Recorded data
·····

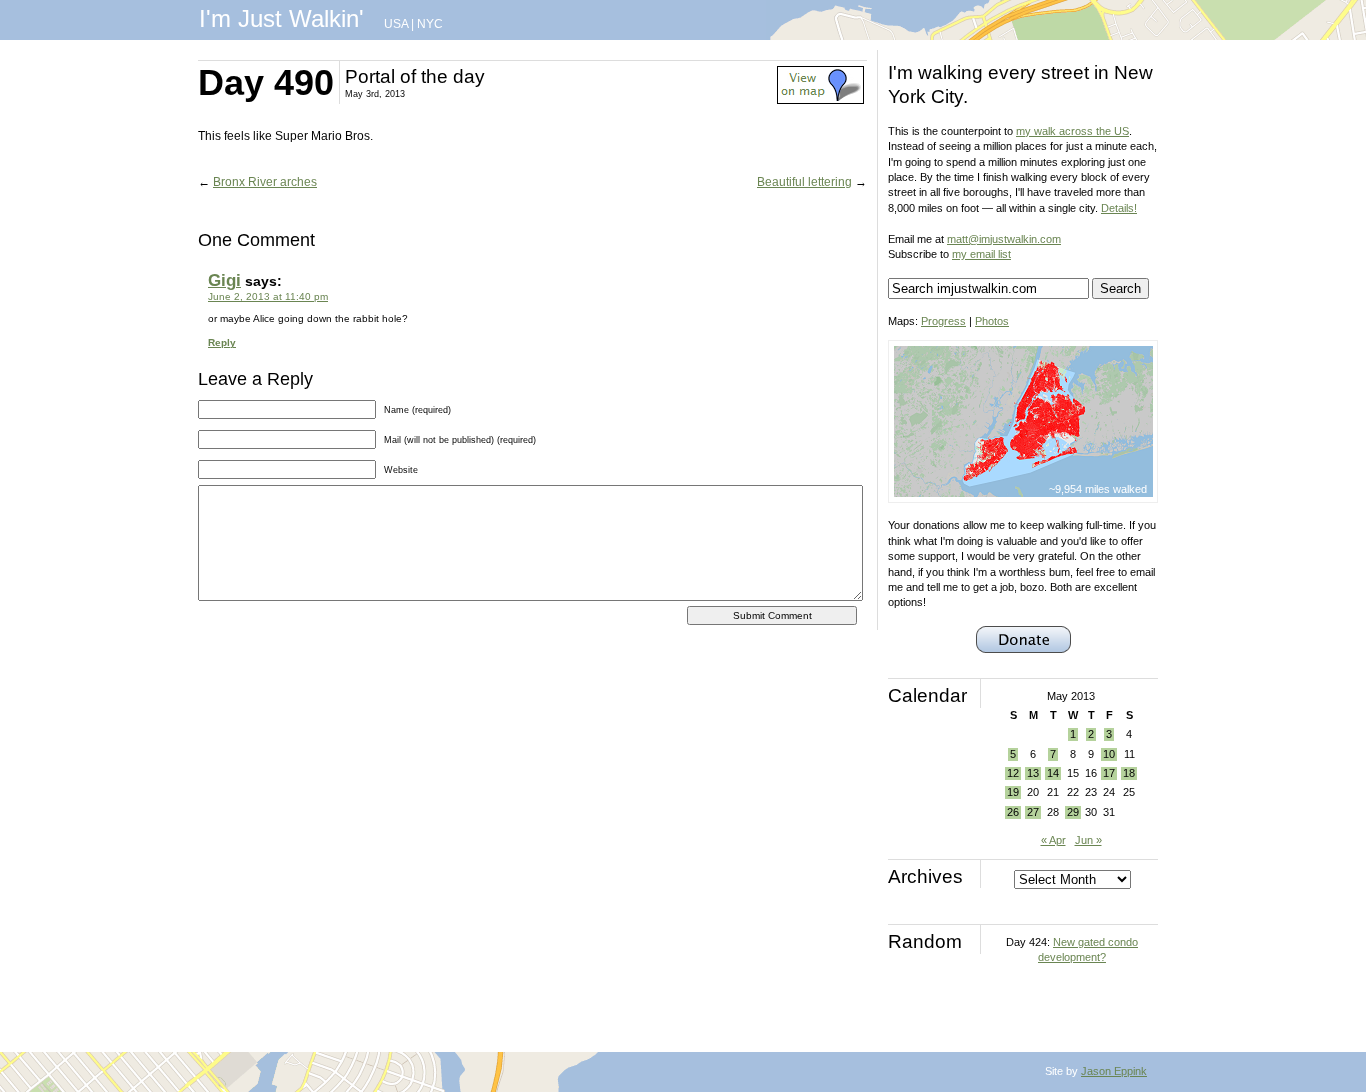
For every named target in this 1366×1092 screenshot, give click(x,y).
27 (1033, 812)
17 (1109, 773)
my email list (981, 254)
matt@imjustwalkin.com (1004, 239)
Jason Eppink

·····

To do —
Reproduce every entry above in full and exactly, though not its pictures.

Reply —
For every named target in this 1366×1092 screenshot, give click(x,y).
27 (1033, 812)
17 (1109, 773)
my email list (981, 254)
matt@imjustwalkin.com (1004, 239)
Jason Eppink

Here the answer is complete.